そう、目の前にコイツがいるわけがないのだ。
なぜなら遊城十代の体は、自分は、ここにいるのだから。
「あ、なんか納得いかないって顔してるなあ。気にしたら負けだぜ!!」
ガッチャ!!とか得意げに十代の得意なポーズを決めているが、こちらが警戒を解かないのを見て不満げな顔をしていると、
後ろのほうにいたカニのような頭の男がつんつん、と十代(モドキ)に声をかける。
「じゅ、十代さん…えっと、目の前にいる方も十代さん、なんですよね?」
「あー遊星、うん、まあ、えっとこの時期の俺って色々あってさーアハハハハハ
でまあ、あいつは俺の別人格っていうか、一面というか、とりあえず覇王ってやつなんだ」
「…なるほど、わかりました…なんとなくですが」
「んじゃ、遊星に納得していただいたところで」
「ですね」
「…!?」
ぼけぼけした会話に警戒をしていたはずなのだが、思ったよりも二人の動きは早く、ガシっと両腕を捕まれてしまった。
「覇王様ああああ!!ご無事ですかああって!!き、貴様らッ!!何をしているんだーーッ!!」
「あ、虎視眈々と覇王の座を狙ってるバオウ」
「な、何を根拠に…「うるさい黙れ僕の十代に逆らうなんて百億年早いよ」ぶぼおっ!!」
ごすりと十代(未来)の拳がバオウの顔面にめり込んでバオウは沈黙した。
役に立たないヤツだ、と舌打ちする。
…というか、今一瞬十代(謎)の瞳が件の悪魔のようにオレンジと緑色に輝いたような気が…
どういうことだ。とか思うが思案する暇もない。
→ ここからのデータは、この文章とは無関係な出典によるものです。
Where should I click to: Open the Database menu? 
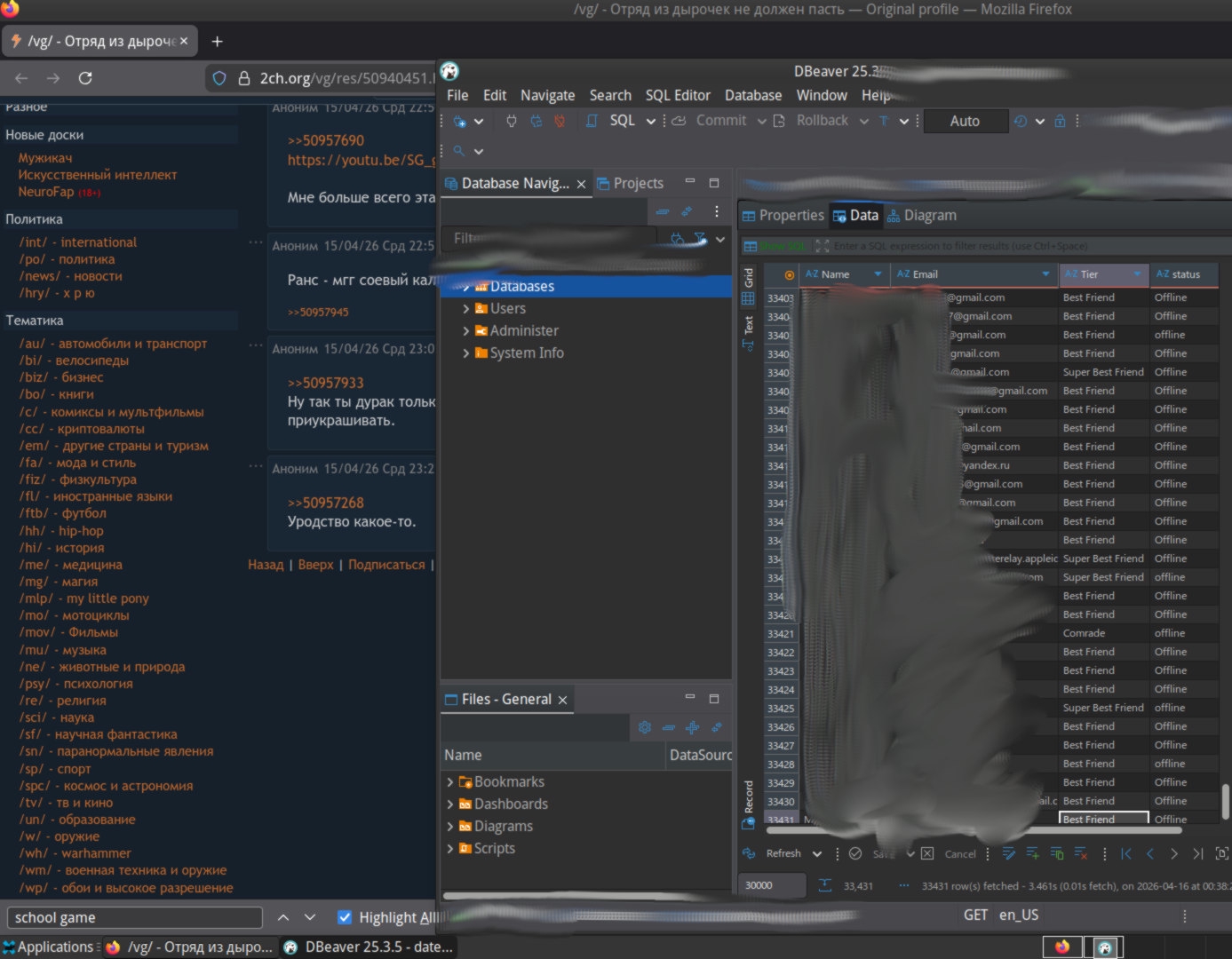coord(753,95)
というか、行数がたりない。
「はいはい、他人の心配してる場合じゃないぜー覇王」
「…何を…っ!!」
後頭部に衝撃を感じた瞬間、意識が遠のく…なんという失態だ。
そんなことを思いながら視界は暗転した。
*
「で、これはどういうことだ」
「だから最初に言っただろ?メリークリスマスーってさあ」
さあ!ほら!これ、覇王にってもってきたんだぜと嬉しげに十代(…もうその正体を考えるのも面倒だ)が鳥の足を差し出してくる。
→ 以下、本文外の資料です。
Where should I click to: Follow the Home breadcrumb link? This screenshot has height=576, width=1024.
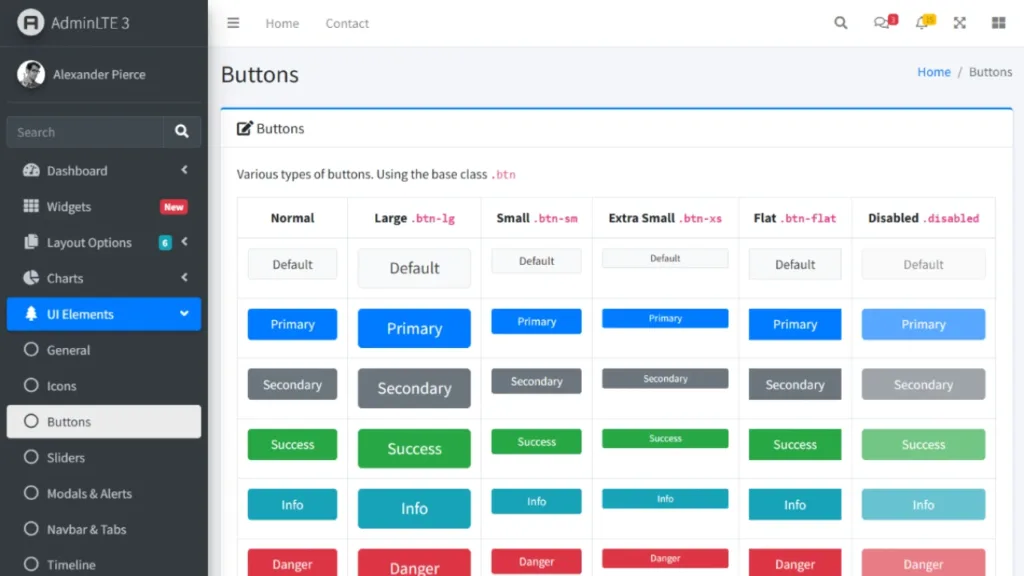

それを手で押しのけながら、変わり果てた我が居城を見上げる。
どこから準備したのかきらびやかな電飾で飾られ、七色に輝いている。
…だいたいどこから電源を…
……何故この俺がこんなことで悩まなければならないのだ。馬鹿らしい。
ため息をこぼしながら隣を見れば嬉しそうに笑う十代。
そして、
「覇王城ってさあ、形がなんかクリスマスツリーに似ていたよなあって思い出したのがきっかけだったんだけどさ」
聞いてもいないことをベラベラと喋りだす。
「…で、連想で覇王ってクリスマスとか祝ったことないだろうって思って
…結構大変だったんだぜー準備、いや俺はあんまり何もしてないけど」
あとで遊星とパラドックスにお礼しないとナァー、とか言う十代にあきれ果てつつ
「クリスマスをこの俺が祝うように見えるか?」
「うんうん、そう言う風に答えるってのも想定内だから大丈夫」
俺が覇王と祝いたかったの、と十代が笑う。
それに対して「そうか」と短く相槌をうち、用意されたごちそうからエビフライをつまみ口に投げ込んだ。
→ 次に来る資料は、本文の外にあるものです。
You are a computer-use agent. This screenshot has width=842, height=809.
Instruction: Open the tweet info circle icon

うむ、どういう理屈なのかわからないがまるで揚げたてサクサク。
まあ、ここまでお膳立てされれば言ってやらねばならんだろう、そう思い、エビフライを飲み込む。
「十代」
「んー?」
「メリークリスマス」
それを聞いて十代が嬉しさのあまり飛びついてきて俺の髪をぐしゃぐしゃにして、
らしくない事を自分が言ったことと、ぐしゃぐしゃになった髪のことで不機嫌そうに俺は眉をしかめた。
メリークリスマス!
10/12/25up
このSSは覇王城再建計画様に寄稿した作品となります。
ハオークリスマス!ハオークリスマス!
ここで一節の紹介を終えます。